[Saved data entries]
=== Section Start ===

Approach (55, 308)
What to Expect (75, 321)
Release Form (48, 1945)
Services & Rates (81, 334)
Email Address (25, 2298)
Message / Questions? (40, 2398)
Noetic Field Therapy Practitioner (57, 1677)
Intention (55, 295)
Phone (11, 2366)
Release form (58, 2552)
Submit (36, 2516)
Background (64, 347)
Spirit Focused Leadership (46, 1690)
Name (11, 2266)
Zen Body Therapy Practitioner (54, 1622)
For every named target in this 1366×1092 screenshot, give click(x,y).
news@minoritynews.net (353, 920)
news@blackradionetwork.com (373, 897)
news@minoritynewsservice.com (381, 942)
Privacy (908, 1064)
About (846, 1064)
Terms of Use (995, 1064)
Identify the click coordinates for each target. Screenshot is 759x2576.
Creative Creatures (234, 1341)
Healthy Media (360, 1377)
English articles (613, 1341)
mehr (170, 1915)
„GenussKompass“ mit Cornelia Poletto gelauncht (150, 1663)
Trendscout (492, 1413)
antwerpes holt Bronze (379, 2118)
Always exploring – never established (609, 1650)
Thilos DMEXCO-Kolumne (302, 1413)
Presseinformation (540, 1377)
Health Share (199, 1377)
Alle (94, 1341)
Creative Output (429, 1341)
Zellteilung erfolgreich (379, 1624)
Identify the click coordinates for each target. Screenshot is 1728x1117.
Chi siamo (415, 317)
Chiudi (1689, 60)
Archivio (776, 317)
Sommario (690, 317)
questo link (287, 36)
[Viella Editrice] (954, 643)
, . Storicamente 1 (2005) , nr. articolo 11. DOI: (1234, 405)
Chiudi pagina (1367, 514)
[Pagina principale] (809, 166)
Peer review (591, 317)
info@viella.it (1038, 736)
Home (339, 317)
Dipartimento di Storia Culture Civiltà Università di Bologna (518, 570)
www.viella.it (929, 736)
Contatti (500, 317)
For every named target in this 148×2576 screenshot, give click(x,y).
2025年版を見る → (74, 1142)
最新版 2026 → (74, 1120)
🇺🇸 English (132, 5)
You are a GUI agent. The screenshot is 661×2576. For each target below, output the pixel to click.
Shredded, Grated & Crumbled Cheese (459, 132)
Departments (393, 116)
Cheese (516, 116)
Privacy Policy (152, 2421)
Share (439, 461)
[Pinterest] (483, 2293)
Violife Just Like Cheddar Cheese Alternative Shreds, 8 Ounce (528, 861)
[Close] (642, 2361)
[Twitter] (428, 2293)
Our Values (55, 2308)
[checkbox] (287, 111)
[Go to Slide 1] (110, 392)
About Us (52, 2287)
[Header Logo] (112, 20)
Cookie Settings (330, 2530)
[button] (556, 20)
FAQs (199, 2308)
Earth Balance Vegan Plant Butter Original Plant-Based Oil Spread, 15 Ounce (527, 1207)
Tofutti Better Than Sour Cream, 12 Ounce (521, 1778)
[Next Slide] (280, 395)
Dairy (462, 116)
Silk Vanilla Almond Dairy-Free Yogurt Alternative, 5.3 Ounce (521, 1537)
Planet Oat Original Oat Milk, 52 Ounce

=== Section End ===

Activity:
How many of the lines above contain the string "target"? Give the number only.

Exercise result:
5